#### Source:

Be sure to use all the space available – you'll be charged the same amount so you might as well take advantage of the space. Then, combining the right pitch and offer with the right size insert becomes the key.

These are challenging economic times and disposable income for our customers is shrinking. So, how do you get some­one to spend their money on your prod­ucts? Simply make them an offer they can‘t refuse. When you're selling real estate, it's location, location, location. When it comes to your insert, the most important aspect is offer, offer, offer.

Most of the customers that one acquires through inserts will have a good back end. They should be profitable for you in the long term because they like buying through the mail. As long as you have a good product and service to go along with it, there's no reason for them not to keep buying from you. But you'll need to spend some money to bring them in the door.

There are a number of offers that can be highly effective. Buying something as a gift and getting something free for yourself is one of these, as are credit and no payment required up front.

#### What you will do:
1. Summarize the passage on advertising inserts in two sentences.
2. Continue the passage on advertising inserts from where it ends.

#### Dataset extract:
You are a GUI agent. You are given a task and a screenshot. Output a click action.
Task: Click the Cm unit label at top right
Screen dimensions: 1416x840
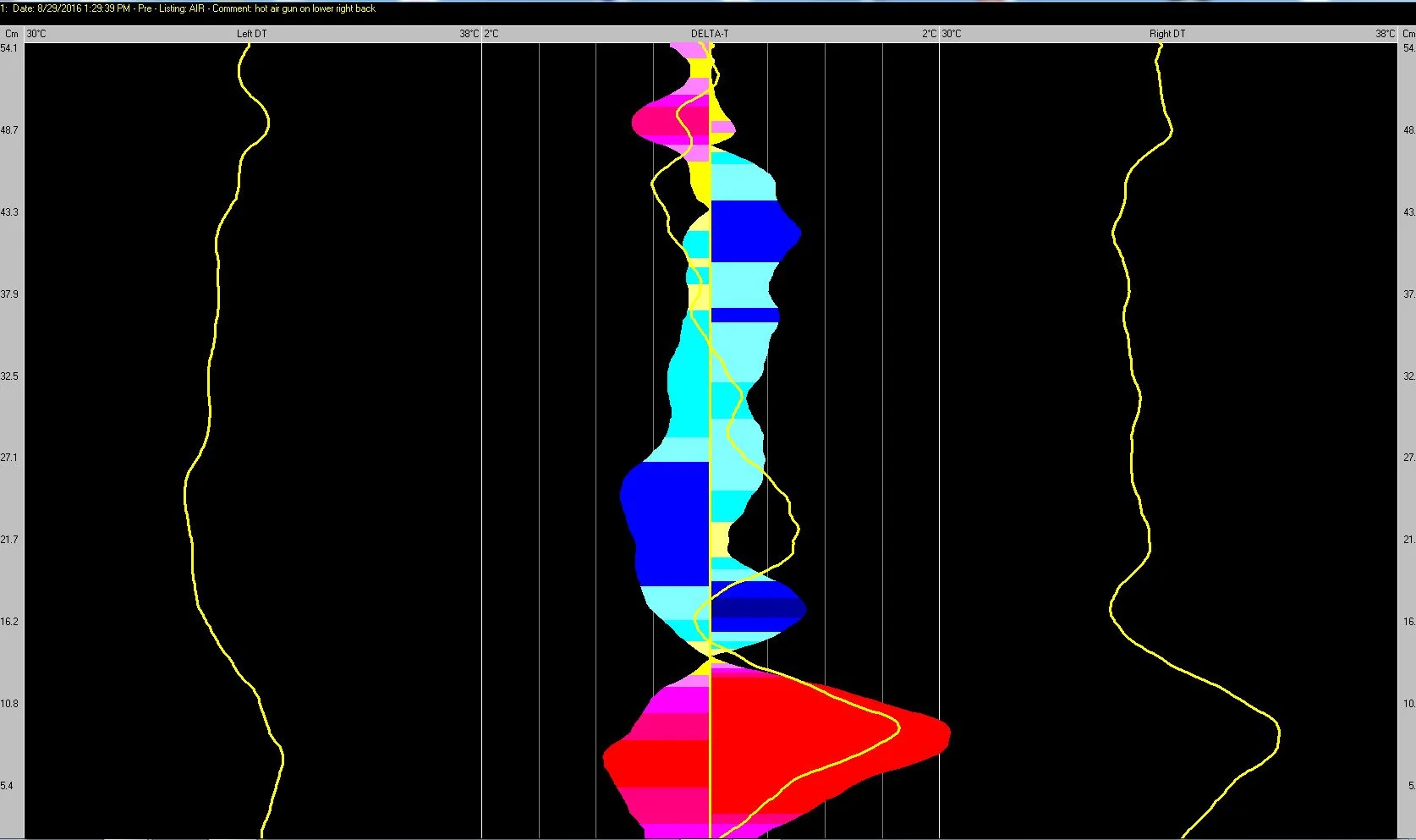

#### Results of the tasks:
1. Advertisers should use all the space an insert offers, since the charge is the same, and because customers' disposable income is shrinking, the offer is the most important part of an insert. Customers acquired through inserts usually stay profitable over the long term if the product and service are good, and effective offers include a free item when buying a gift, credit, and no payment up front.

2.
THE TAKEAWAY
Effective inserts usually come down to providing an offer they can't refuse


Mike Dubose
Chairman and CEO, Vertis Communications

Market research firm TNS/Retail Forward recently reported that retail sales will increase just 1.5% this holiday season. As marketers, it is easy to attribute potential losses to the weak economy. However, there has never been a more fitting holiday season to attract shoppers to your stores, and one of the prime ways to do this is by creating attention-grabbing ad inserts that display immediate value.

One such way is with lasting, adhe­sive technology. Many are attracted to ad inserts that feature peel-off coupons, sweepstakes, games and promotions. Such inserts allow consumers to re-adhere coupons, bringing a constant brand reminder to your target shoppers.

Another way to increase ad insert vis­ibility is to enhance the edges of your insert with special die-cuts that showcase special events or promotions.

Finally, try insert products designed to look dramatically different with unique shapes and sizes, interactive folds and tri-folds, high-quality stocks and special promotional mechanisms. A study comparing such inserts to tradi­tional products found 57% of consumers choose to read the unique insert first.

THE TAKEAWAY
Inserts featuring peel-off coupons, die-cuts or special folds grab attention


Nancy O'Reilley
VP, insert media management, Direct Media

While the fundamentals of good copy writing are the same regardless of media, the threshold of impact is much higher for insert copy.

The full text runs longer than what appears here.